>> Start Available records

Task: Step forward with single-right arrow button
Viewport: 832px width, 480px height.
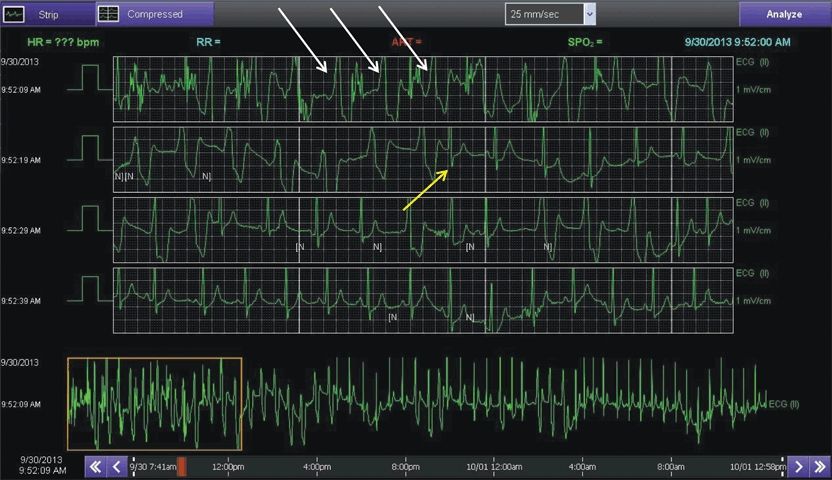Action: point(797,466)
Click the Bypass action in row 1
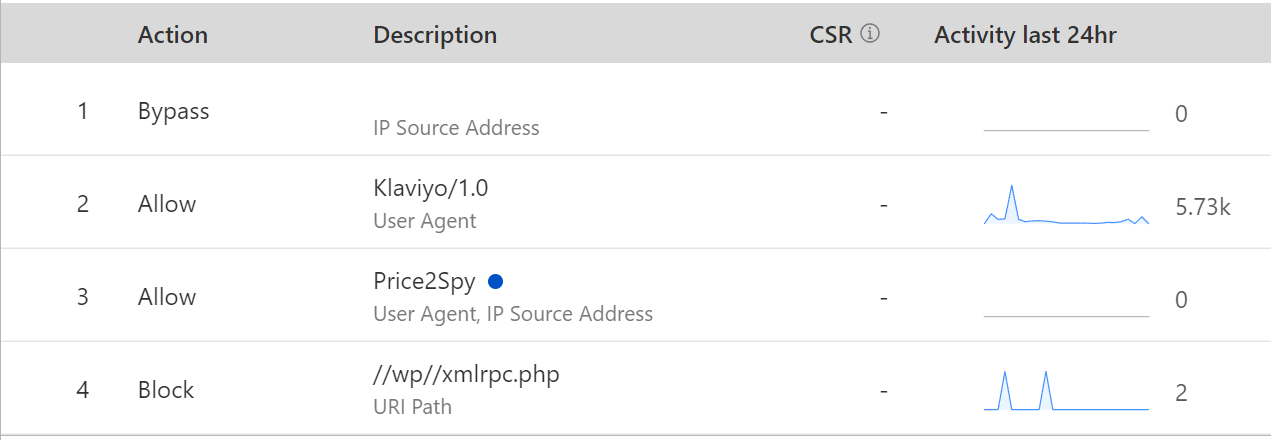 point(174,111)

>> End Available records

Format the lines above as a Markdown table with the columns Row and Text, numbering each line in order and skipping any blank ones. Leave the pictures out of the table.

▶ **Task output**:
| Row | Text |
|---|---|
| 1 | Task: Step forward with single-right arrow button |
| 2 | Viewport: 832px width, 480px height. |
| 3 | Action: point(797,466) |
| 4 | Click the Bypass action in row 1 |
| 5 |  point(174,111) |